====== RECORDS FOR THE TASK ======
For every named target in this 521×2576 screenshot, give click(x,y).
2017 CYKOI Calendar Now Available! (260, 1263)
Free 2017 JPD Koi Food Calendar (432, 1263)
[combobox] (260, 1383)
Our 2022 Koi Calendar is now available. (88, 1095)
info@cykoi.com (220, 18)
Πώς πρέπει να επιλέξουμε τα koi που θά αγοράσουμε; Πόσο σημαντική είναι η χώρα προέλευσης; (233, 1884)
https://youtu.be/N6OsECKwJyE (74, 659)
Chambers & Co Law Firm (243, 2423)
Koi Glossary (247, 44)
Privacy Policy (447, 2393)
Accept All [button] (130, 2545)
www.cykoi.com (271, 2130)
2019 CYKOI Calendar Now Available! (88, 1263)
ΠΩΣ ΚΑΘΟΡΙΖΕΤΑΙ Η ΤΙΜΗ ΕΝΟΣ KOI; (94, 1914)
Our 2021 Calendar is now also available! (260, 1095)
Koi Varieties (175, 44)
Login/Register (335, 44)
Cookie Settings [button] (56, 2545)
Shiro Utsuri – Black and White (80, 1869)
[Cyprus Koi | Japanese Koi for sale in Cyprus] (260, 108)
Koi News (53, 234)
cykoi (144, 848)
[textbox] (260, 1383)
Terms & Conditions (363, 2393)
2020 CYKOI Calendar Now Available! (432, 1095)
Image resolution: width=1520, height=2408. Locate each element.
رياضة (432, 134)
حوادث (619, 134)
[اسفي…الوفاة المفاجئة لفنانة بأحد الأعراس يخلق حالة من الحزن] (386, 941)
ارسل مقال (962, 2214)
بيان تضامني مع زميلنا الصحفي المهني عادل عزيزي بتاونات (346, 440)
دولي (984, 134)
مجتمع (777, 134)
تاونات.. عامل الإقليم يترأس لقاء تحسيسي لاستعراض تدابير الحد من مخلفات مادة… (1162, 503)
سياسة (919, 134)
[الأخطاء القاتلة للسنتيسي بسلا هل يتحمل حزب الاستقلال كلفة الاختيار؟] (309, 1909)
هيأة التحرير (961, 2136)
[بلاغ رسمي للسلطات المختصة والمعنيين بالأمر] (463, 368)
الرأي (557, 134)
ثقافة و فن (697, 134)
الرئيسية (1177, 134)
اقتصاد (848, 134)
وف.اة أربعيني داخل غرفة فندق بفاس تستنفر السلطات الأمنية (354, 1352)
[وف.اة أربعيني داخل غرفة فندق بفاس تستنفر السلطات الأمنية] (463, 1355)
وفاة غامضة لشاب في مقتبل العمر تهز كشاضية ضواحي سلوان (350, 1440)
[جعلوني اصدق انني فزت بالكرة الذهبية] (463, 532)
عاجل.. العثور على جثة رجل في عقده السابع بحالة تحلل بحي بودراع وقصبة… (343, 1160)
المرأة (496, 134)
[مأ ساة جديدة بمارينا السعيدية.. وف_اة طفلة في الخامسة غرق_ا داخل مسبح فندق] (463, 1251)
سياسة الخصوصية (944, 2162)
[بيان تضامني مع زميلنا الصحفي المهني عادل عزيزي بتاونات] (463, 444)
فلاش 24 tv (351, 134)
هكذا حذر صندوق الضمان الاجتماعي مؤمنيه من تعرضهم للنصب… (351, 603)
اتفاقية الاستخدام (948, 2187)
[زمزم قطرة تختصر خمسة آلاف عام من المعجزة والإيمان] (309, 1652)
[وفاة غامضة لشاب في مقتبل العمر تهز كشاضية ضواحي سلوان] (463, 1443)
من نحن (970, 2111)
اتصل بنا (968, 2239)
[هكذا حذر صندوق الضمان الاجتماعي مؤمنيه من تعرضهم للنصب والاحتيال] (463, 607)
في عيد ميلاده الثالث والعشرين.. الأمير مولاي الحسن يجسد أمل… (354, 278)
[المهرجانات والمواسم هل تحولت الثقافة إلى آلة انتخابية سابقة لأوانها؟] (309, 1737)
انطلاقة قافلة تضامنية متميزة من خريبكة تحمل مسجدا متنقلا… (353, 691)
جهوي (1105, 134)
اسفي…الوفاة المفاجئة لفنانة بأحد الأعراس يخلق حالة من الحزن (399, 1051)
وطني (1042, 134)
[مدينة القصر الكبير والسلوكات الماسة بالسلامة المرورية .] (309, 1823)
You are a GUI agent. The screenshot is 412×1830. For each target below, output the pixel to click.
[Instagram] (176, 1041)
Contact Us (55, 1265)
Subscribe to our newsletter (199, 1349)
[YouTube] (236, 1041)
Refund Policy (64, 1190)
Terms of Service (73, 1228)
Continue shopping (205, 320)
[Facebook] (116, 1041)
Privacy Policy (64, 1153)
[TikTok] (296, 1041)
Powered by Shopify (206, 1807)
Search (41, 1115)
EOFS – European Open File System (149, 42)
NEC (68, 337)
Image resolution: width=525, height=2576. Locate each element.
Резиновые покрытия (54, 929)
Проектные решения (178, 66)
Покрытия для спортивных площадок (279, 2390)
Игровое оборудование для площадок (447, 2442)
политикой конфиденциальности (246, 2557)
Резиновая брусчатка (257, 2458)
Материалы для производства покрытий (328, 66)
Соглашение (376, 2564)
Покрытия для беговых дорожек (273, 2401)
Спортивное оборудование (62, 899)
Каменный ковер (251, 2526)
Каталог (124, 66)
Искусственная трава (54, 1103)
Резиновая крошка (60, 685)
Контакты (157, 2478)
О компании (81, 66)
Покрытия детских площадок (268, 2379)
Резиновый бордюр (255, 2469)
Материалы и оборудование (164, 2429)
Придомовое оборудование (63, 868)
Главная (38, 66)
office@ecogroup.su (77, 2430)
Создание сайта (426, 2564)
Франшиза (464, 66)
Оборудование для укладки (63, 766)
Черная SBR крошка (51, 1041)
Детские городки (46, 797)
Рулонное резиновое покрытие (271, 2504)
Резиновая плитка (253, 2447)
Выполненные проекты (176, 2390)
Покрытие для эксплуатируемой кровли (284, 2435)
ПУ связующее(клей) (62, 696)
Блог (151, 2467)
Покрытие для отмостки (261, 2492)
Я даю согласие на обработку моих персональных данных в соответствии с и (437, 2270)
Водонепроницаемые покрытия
======
* _AIM OF THE TASK_
From the data above, output exactly the lines between the one containing "Резиновый бордюр (255, 2469)" and the one containing "Покрытие для эксплуатируемой", counting both of them.

* _ANSWER BOX_
Резиновый бордюр (255, 2469)
Материалы и оборудование (164, 2429)
Придомовое оборудование (63, 868)
Главная (38, 66)
office@ecogroup.su (77, 2430)
Создание сайта (426, 2564)
Франшиза (464, 66)
Оборудование для укладки (63, 766)
Черная SBR крошка (51, 1041)
Детские городки (46, 797)
Рулонное резиновое покрытие (271, 2504)
Резиновая плитка (253, 2447)
Выполненные проекты (176, 2390)
Покрытие для эксплуатируемой кровли (284, 2435)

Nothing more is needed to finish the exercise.